The data:
= Beginning of Section =
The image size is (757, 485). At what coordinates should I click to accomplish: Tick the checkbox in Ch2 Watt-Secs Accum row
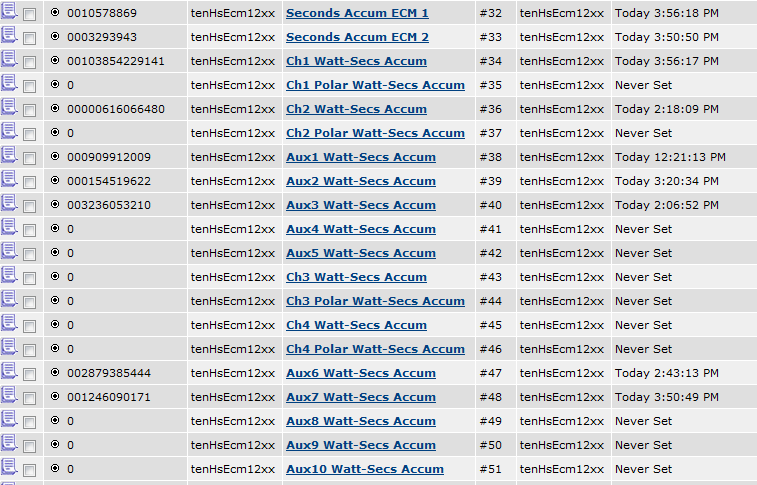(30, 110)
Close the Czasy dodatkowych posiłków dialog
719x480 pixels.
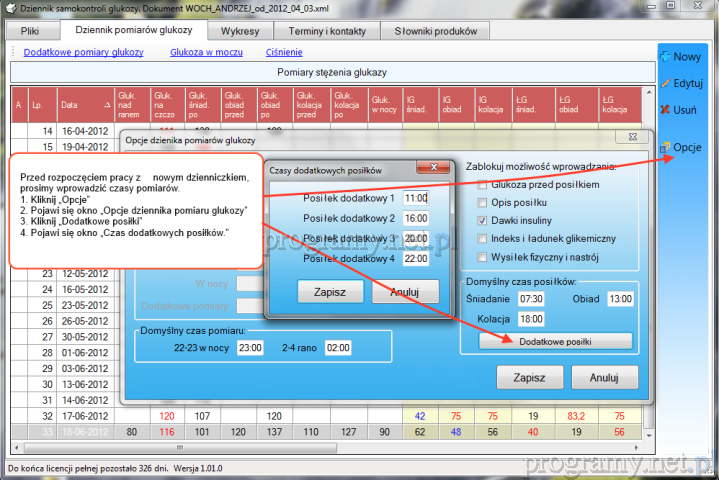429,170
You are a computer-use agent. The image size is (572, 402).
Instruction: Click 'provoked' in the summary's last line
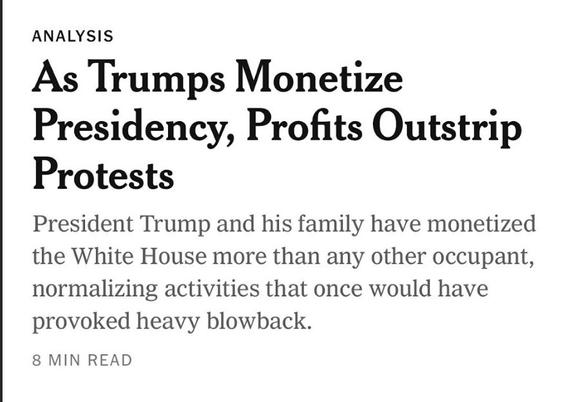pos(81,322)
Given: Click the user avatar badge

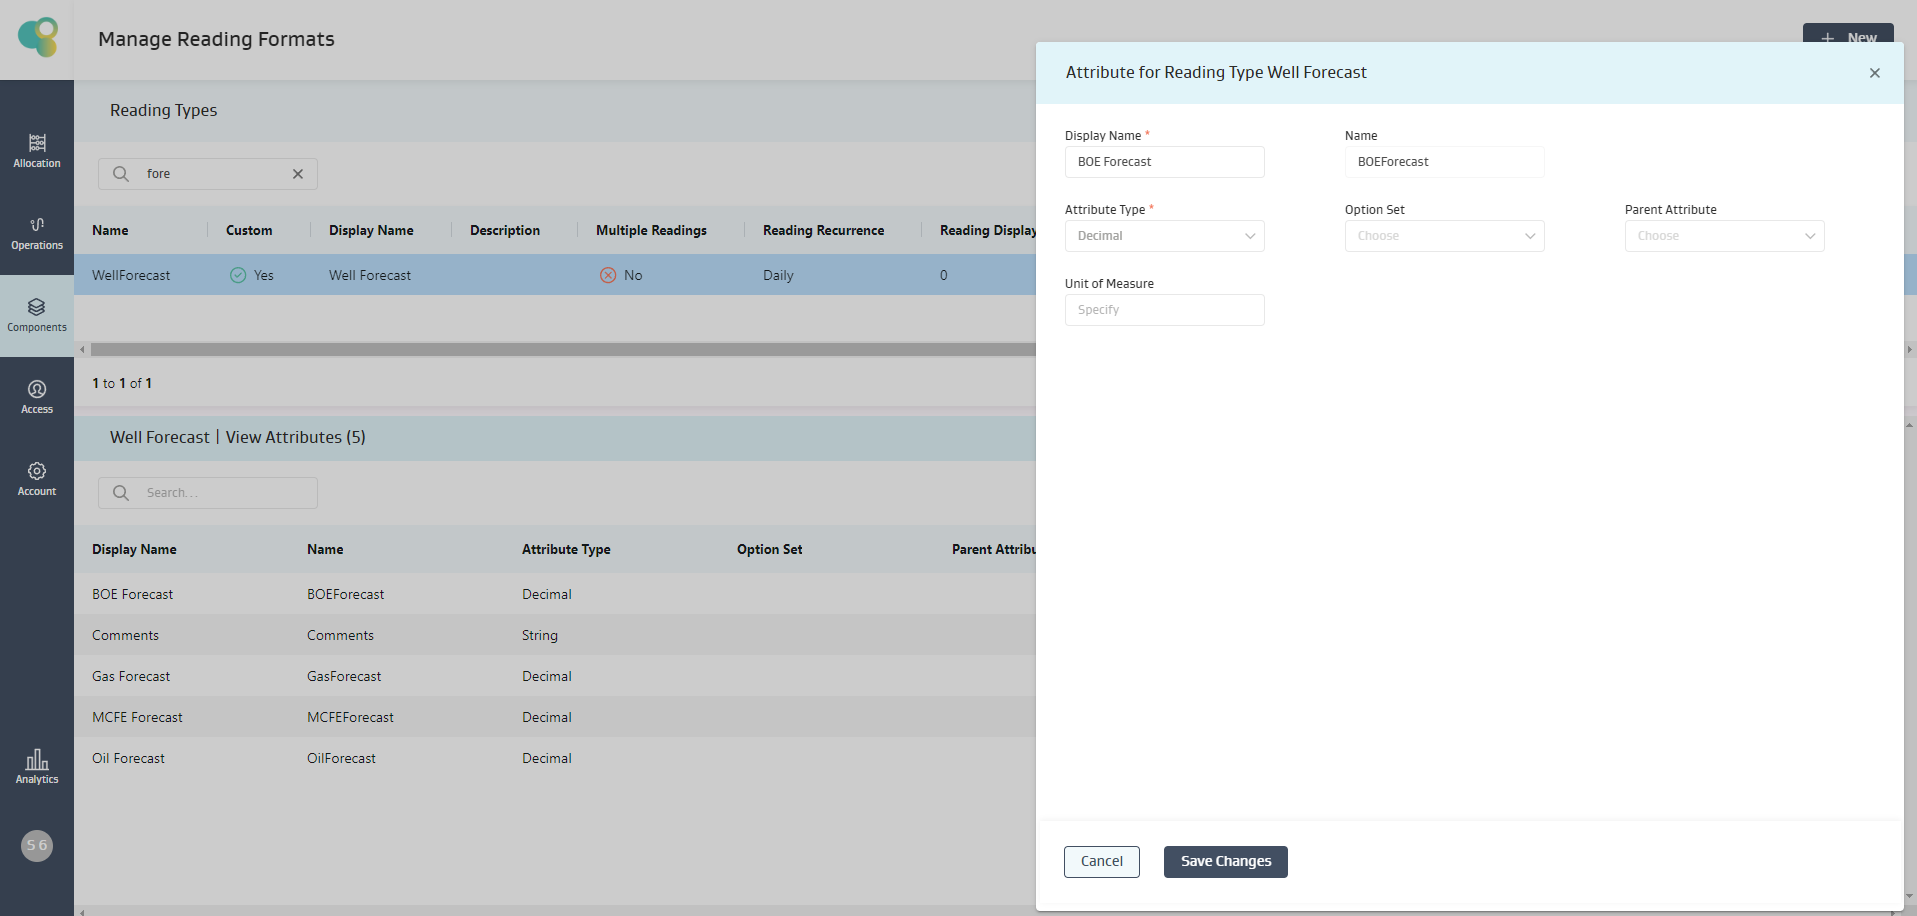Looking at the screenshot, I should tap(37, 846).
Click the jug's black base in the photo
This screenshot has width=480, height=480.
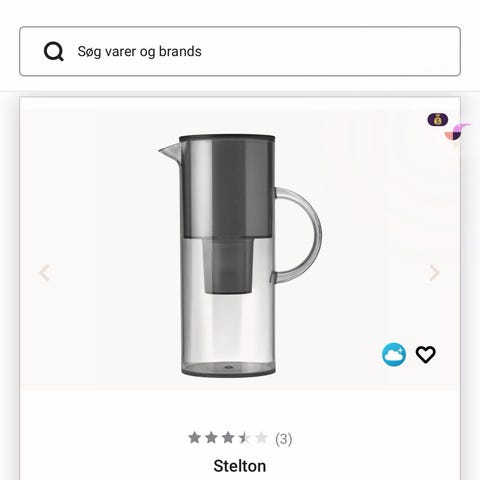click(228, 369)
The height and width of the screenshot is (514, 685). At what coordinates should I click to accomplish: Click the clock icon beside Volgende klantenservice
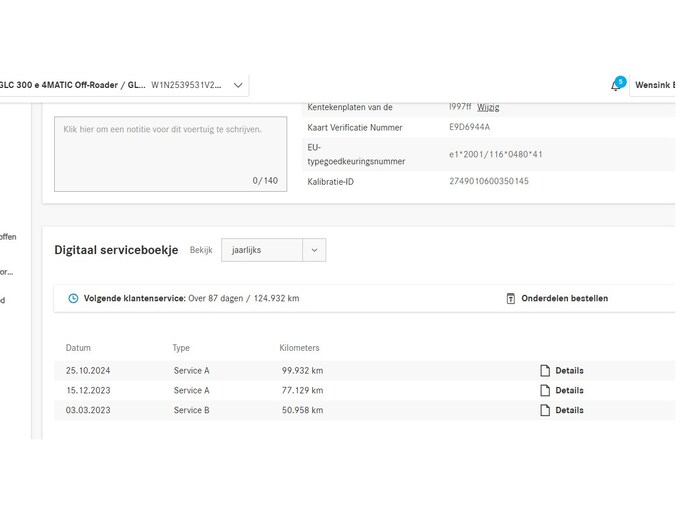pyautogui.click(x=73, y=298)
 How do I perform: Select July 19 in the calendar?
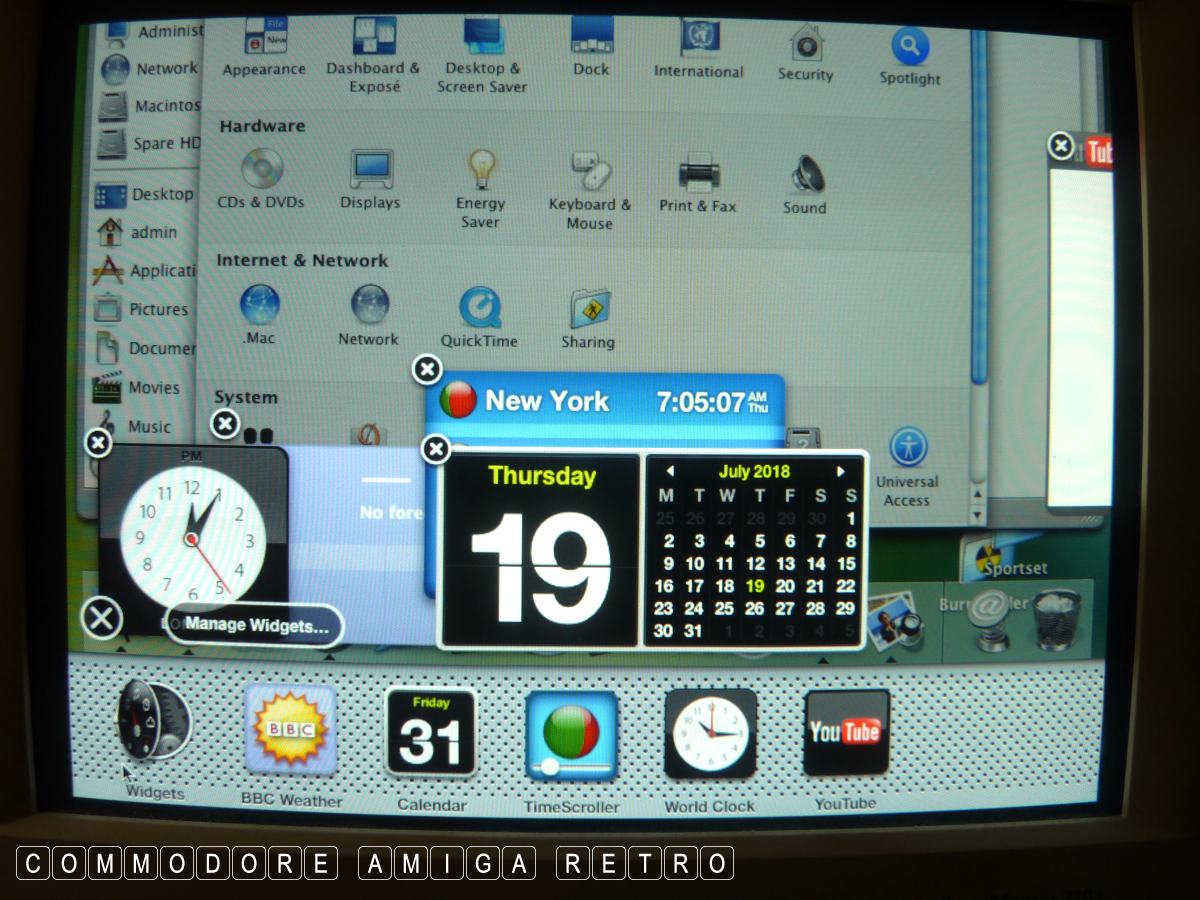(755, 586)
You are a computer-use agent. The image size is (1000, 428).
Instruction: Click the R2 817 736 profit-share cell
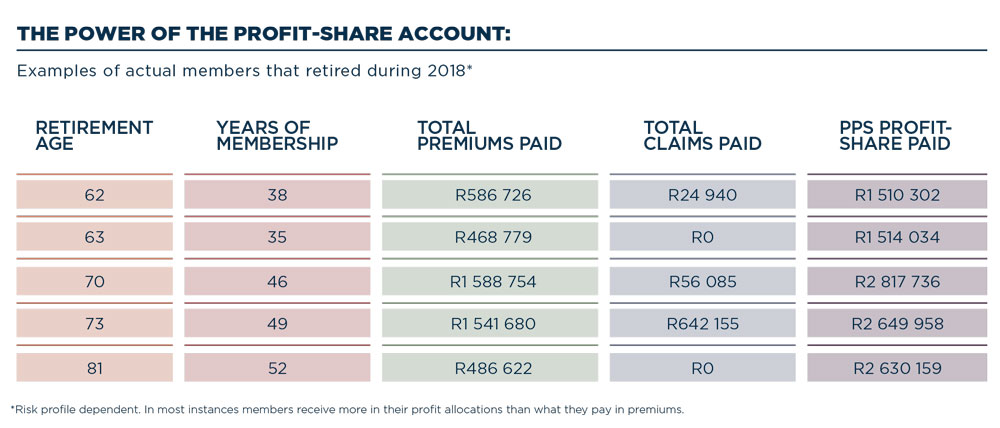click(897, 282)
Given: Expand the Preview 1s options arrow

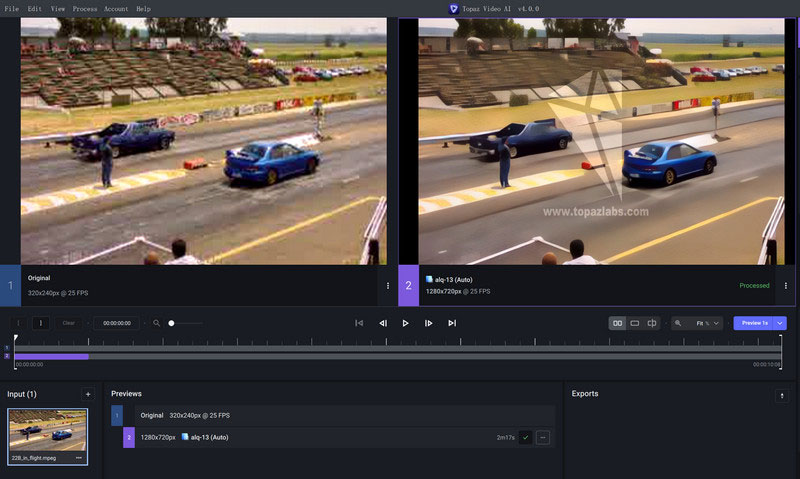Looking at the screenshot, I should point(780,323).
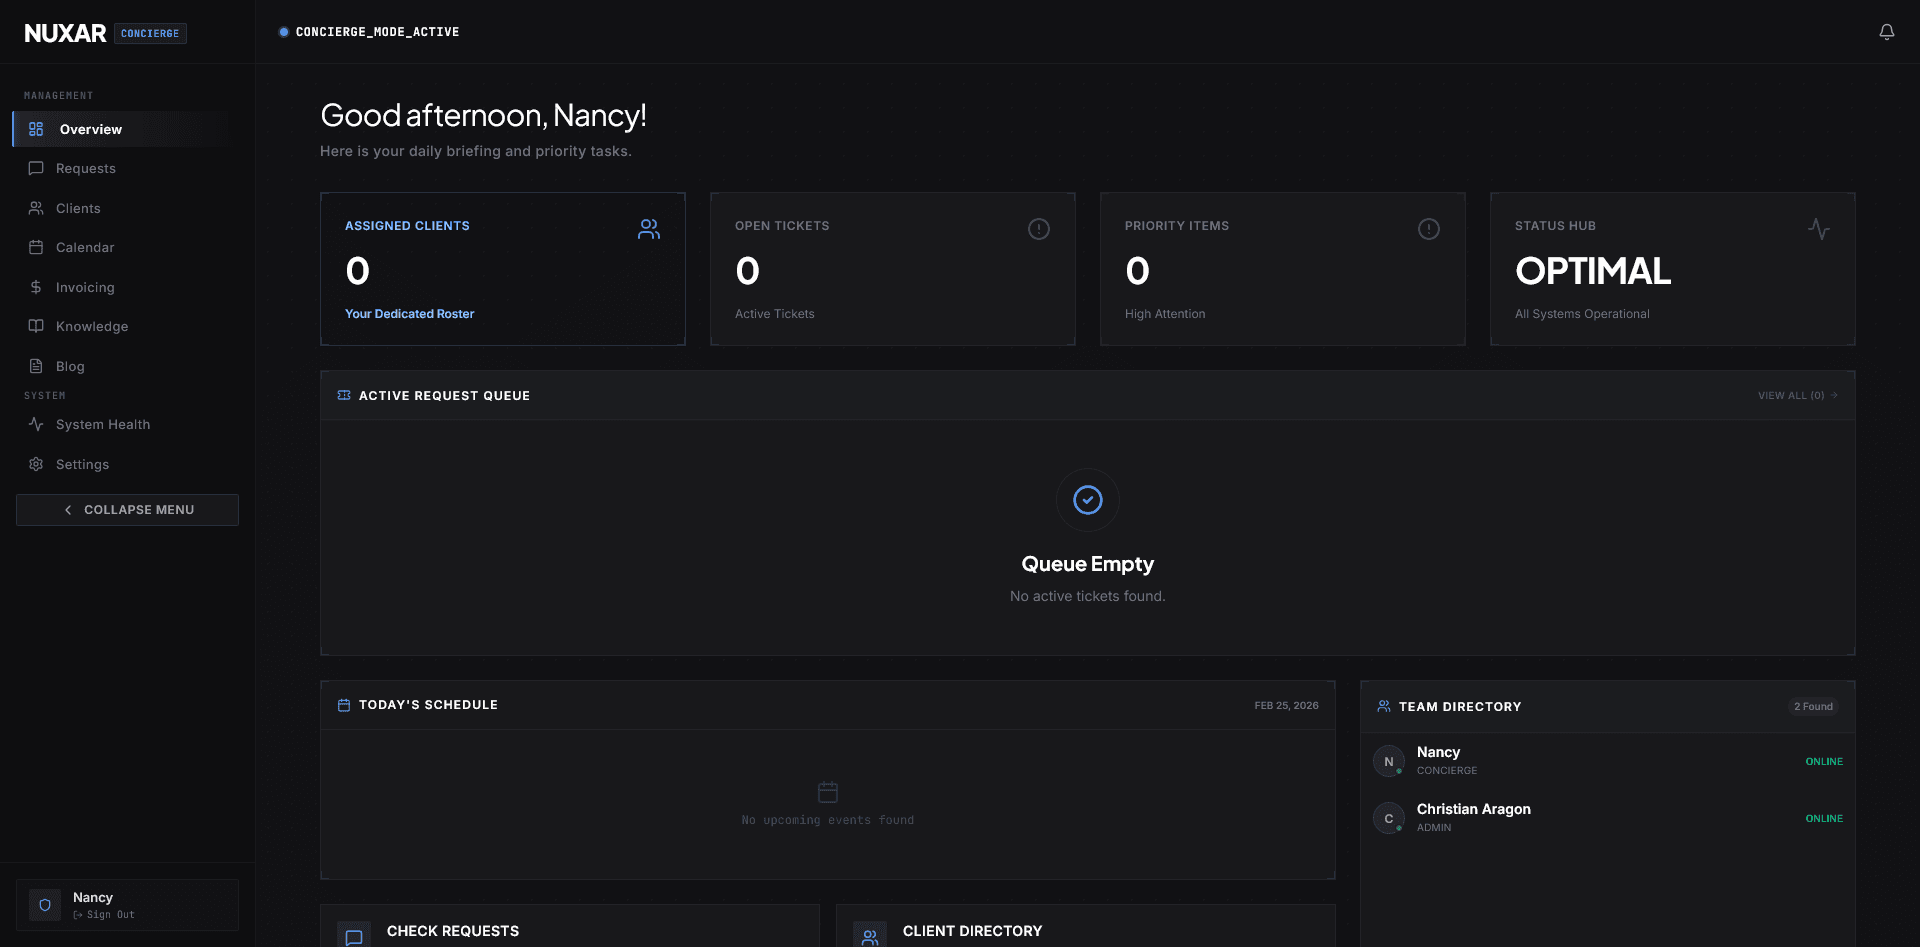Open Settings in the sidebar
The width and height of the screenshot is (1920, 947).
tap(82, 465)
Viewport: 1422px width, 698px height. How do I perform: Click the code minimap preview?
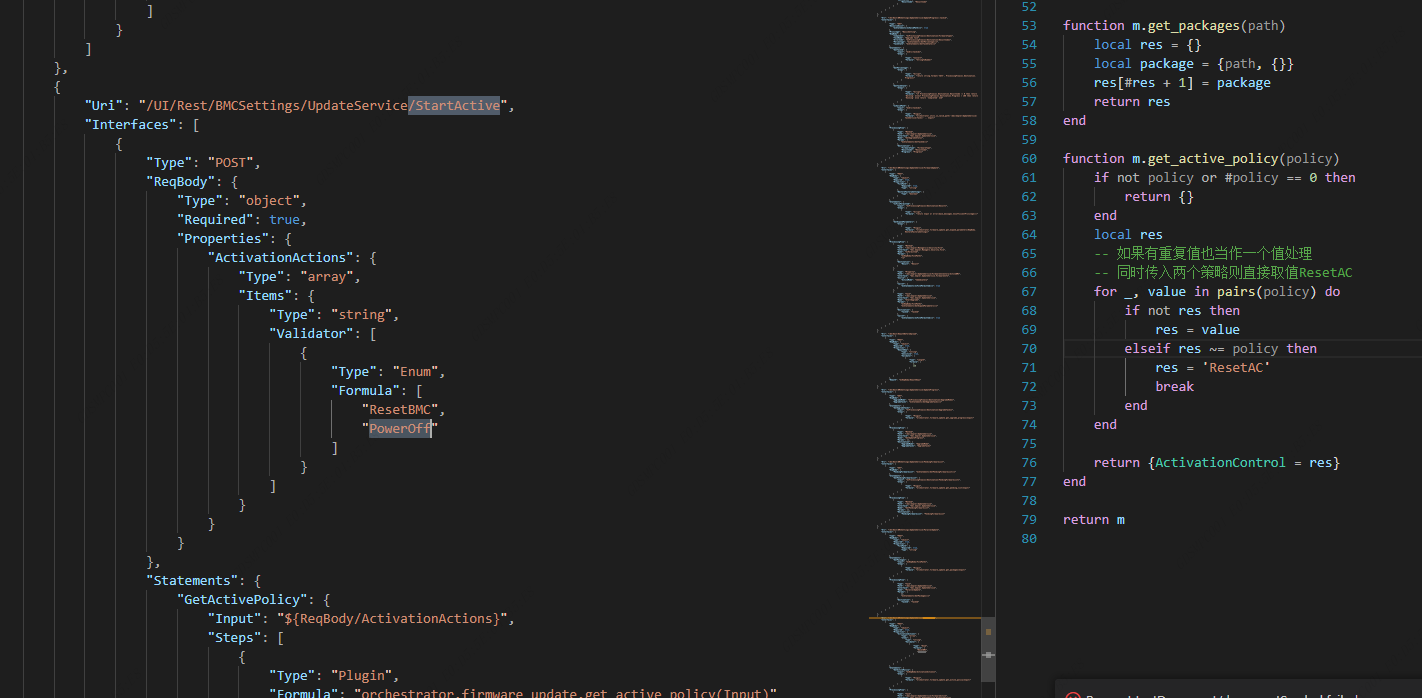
= End of Section =
What to do: Would you copy the lines from the one holding "You are a computer-use agent. The image size is (1000, 428)." down to the last line of the material, both included, exactly and with nothing added, skipping the pictures?

Reply:
You are a computer-use agent. The image size is (1000, 428).
Instruction: Click the R2 817 736 profit-share cell
click(897, 282)
Given: Expand the Preview 1s options arrow

Looking at the screenshot, I should point(780,323).
Open Settings in the sidebar
The width and height of the screenshot is (1920, 947).
tap(82, 465)
Viewport: 1422px width, 698px height. How do I perform: Click the code minimap preview?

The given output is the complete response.